Like a clarion call for the broken-hearted, Sam Phillips’ 1989 album The Indescribable Wow wraps you up in a warm blanket of reassurance and lets you know that you’re not alone.
Sam Phillips’s The Indescribable Wow isn’t just an album; it’s a jailbreak. After shedding the Leslie Phillips moniker that she used for her four Contemporary Christian Music (CCM) albums (which netted her one Grammy Nomination), she adapted the name Sam. It turns out she had also grown tired of the derisive “Christian Cyndi Lauper” label that was attached to her.
Sam Phillips walked out of the CCM world and strode right into the arms of pop’s weird jangly salvation with equal parts sugar and ax.
Signing with Virgin Records, she again partnered with T-Bone Burnett, who had produced her last CCM album, The Turning.
Oh, sure, now Burnett is a legend, but in the late ‘80s, he was still hustling like a man possessed, both as a musician and a budding producer. It would be in his vintage-pop workshop that he helped Phillips transition to the secular world. A world that would allow her to trade hymns for hooks and sermons for sighs.
Phillips’ secular debut, The Indescribable Wow, produced by Burnett, is part Beatles and part Brill Building. The songs with the orchestrations of Van Dyke Parks help give the record a dash of Burt Bacharach, for good measure.

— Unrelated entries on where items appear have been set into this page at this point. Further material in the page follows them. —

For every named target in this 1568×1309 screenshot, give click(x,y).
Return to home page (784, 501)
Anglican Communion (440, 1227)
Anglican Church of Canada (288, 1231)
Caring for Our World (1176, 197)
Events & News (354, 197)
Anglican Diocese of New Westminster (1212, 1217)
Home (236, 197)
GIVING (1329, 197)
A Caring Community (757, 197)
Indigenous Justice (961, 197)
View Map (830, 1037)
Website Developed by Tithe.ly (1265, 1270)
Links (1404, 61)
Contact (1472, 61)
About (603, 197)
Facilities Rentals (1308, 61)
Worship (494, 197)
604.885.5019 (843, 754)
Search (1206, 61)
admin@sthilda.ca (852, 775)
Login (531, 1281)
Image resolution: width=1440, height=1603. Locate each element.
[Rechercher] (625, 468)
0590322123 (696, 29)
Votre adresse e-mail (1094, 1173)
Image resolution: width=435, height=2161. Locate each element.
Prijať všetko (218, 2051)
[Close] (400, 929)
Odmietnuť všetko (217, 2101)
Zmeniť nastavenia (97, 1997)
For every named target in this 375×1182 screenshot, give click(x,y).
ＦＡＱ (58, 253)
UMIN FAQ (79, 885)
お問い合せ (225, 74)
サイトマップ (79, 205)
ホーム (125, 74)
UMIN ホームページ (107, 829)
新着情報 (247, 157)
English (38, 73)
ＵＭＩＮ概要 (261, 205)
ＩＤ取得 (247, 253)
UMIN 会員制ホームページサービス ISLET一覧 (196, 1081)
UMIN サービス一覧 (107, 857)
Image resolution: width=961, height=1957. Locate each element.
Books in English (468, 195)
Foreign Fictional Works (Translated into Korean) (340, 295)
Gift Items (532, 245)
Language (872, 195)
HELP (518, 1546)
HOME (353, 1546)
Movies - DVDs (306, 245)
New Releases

There is an attention to detail on this album that adds a layer of texture to the songs themselves. They’re subtle but present. This texturing would soon become something Burnett would be known for: his ability to capture the essence of the artist.
The resulting album is a smart, self-conscious record that wears its Beatlesque ambition like a new coat. The Indescribable Wow sonically fits the mold of ‘80s CCM, but what it really does is introduce and shine with flashes of the restless artist Sam Phillips would become.
The album opens with Phillips sharing two strong statements, “I Don’t Want To Fall In Love” and “I Don’t Know How To Say Goodbye To You.” Don’t be fooled by the playful vocal stylings of Phillips; these songs, like most of the album, are hand grenades designed as little pop ditties. Her voice could make it easy to overlook the depth and power in the lyrics, which are often both beautiful and potent.
Phillips eschews typical song structure in favor of something more closely resembling poetry.
The key ingredient to any good pop song is relatability, and “I Don’t Know How to Say Good-Bye to You” has that tenfold. If you’ve ever been on either side of a break-up, then you know the sentiment of not wanting to, but having to say good-bye.
Sometimes you don’t want to say goodbye, but they do.
Sometimes you want to say goodbye, but they don’t.
Sometimes you have to say goodbye to save each other.
The song “Holding On to the Earth” recasts faith as secular yearning, and “I Can’t Stop Crying” almost convinces you that it’s fun to hurt so much.
“Remorse” is one of the more powerful songs, and while it’s open to several interpretations, I read it as a California noir tragedy.
The setting is the late ’50s, somewhere in the San Fernando Valley. A small house, and in the kitchen sits a young couple. The kitchen is loaded with Formica and bright, happy colors. The man sits leaning on his elbows as the woman stands, leaning against the counter, looking down at her husband. The heaviness in the air is palpable as the young couple comes to terms with the man's indiscretion.
The sleight of hand that Burnett, Phillips, and their cast of minstrels pull off is that this record never feels like effort.
They made something poignant and profound while making it sound so bright and simple. The songs shine, grin, and then sucker punch you with lines that stick like glass in the skin.
Critic Jason Ankeny called her “a pop marvel”. He said that the songs on the album “conjure the spirit of prime girl-group-era pop, but her mature, pointed lyrics — largely devoted to sophisticated dissections of modern relationships — shrug off such easy comparisons.”
The Indescribable Wow doesn’t shimmer because it tries to transcend; it resonates because of its craft. Sam Phillips stepped out of CCM and into herself, and in doing so, she gave us a debut that still feels startling, confident, and alive.